TASK
Each line in the data holding "Given" should be listed.

INFORMATION SHOWN
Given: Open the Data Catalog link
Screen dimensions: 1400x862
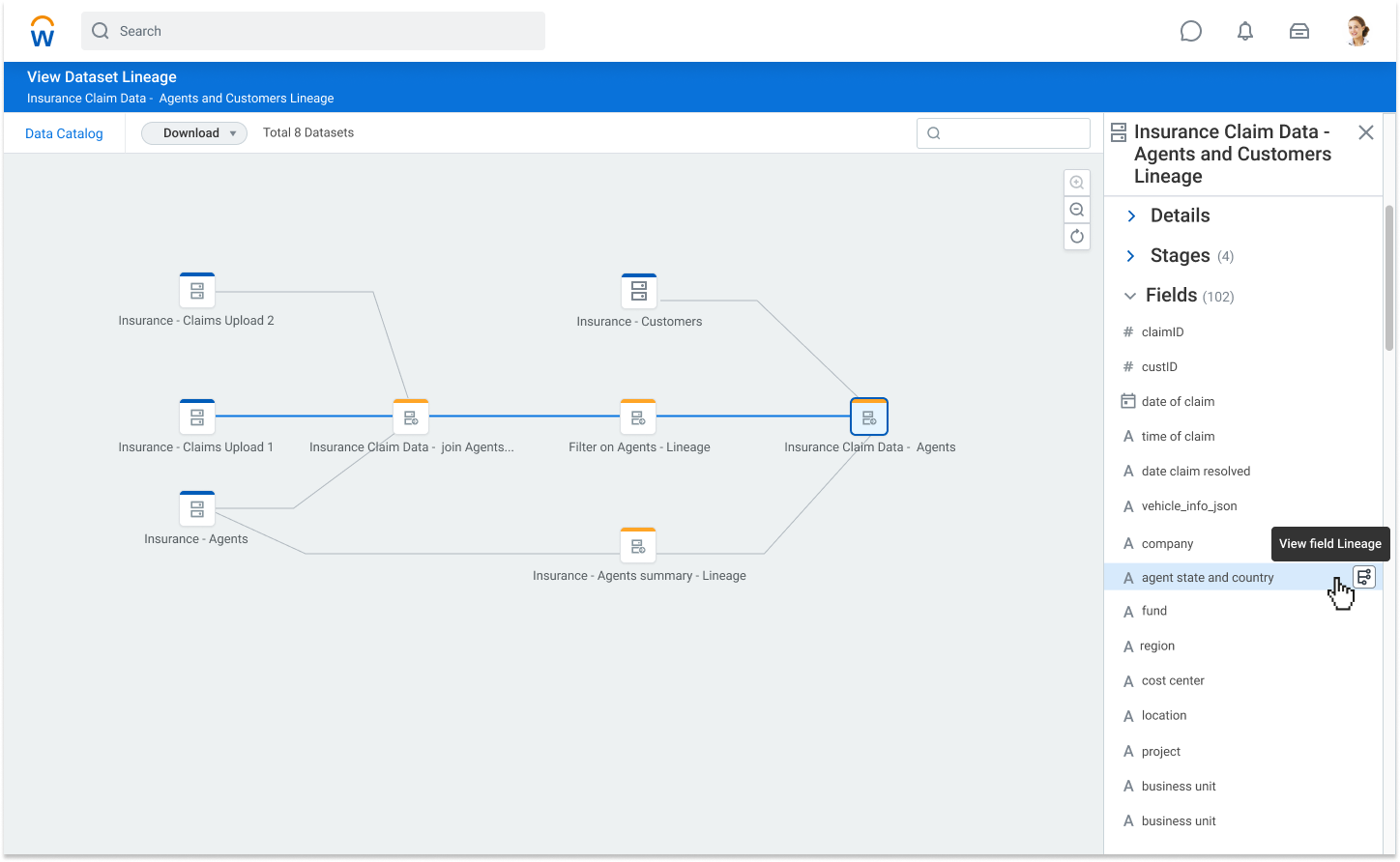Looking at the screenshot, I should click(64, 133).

==

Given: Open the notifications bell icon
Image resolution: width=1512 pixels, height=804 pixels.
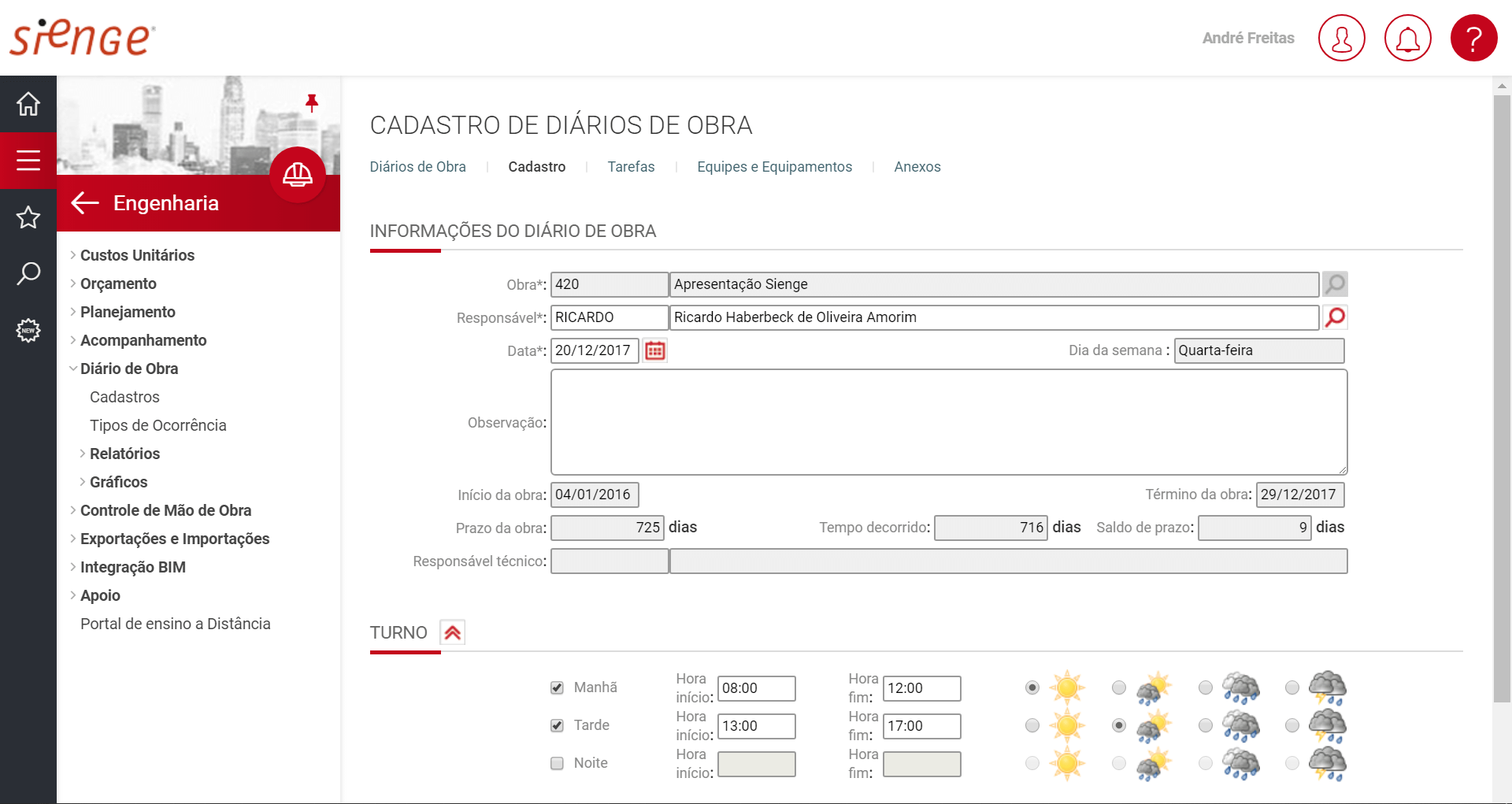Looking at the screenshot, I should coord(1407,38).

==

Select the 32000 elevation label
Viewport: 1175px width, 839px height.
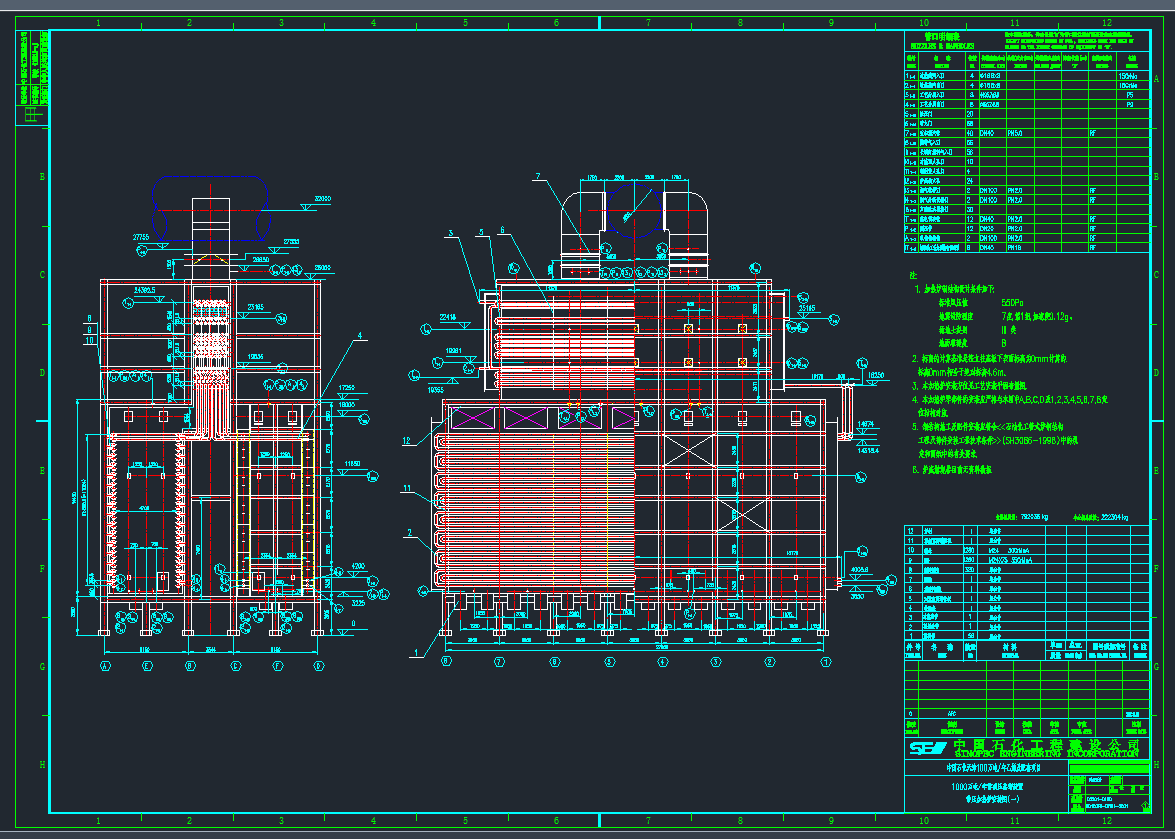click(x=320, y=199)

EXPECTED ANSWER
Given: Open the Data Catalog link
Given: Open the notifications bell icon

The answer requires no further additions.